Description
Ongoing climate change is accompanied by an increase in the frequency and severity of extreme weather events, including heavy rainfall, extreme heatwaves and cold spells [1, 2]. These events represent climatic hazards that can significantly affect electrical distribution systems, potentially leading to power outages [3]. To achieve maximum energy efficiency in the electrical distribution system, a resilient power supply system is essential. This requires the identification of vulnerable equipment and the evaluation of appropriate countermeasures.
Beyond analyzing the general climatological frequency of such events, this contribution focuses on region-specific conditions that influence their local impact. For this purpose, publicly available datasets - including digital elevation models, building structures, and road networks - are used to examine prevailing environmental parameters. These parameters inform a vulnerability assessment by linking hazard exposure with site-specific factors affecting the resilience of the electrical distribution system.
Extreme heatwaves and high temperatures can cause individual equipment to fail or degrade, particularly in secondary systems such as control and protection devices. These hazards are exacerbated by the urban heat island phenomenon, where densely built and sealed city centres exhibit significantly higher temperatures than surrounding rural areas [4]. Accordingly, influencing factors such as building density, surface sealing, and vegetation type are central to evaluating heat-related impacts.

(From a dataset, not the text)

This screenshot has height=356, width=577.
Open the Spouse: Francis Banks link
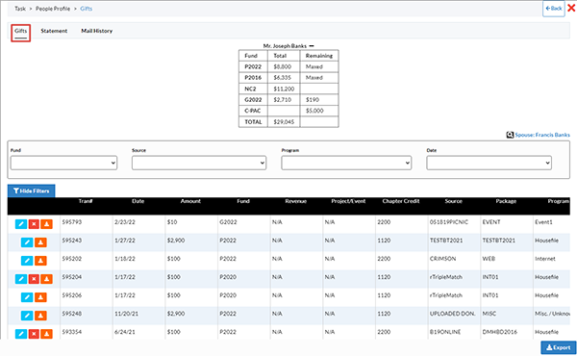tap(542, 135)
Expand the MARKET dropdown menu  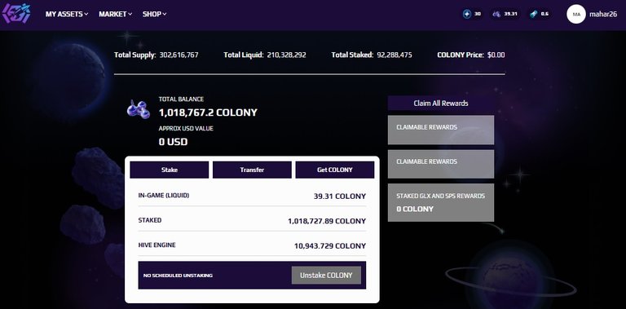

In contrast, the same factors can mitigate rapid temperature drops during cold spells by retaining heat. However, additional hazards such as snow and ice must also be considered. In this context, other influencing factors - including slope inclination, slope orientation, and regional altitude - become increasingly relevant.
The presented analysis enables the identification of vulnerable equipment and supports the evaluation of locally adapted mitigation strategies to improve the resilience and hence the efficiency of electrical distribution systems. The methodology is applied to the supply area of a German distribution network operator.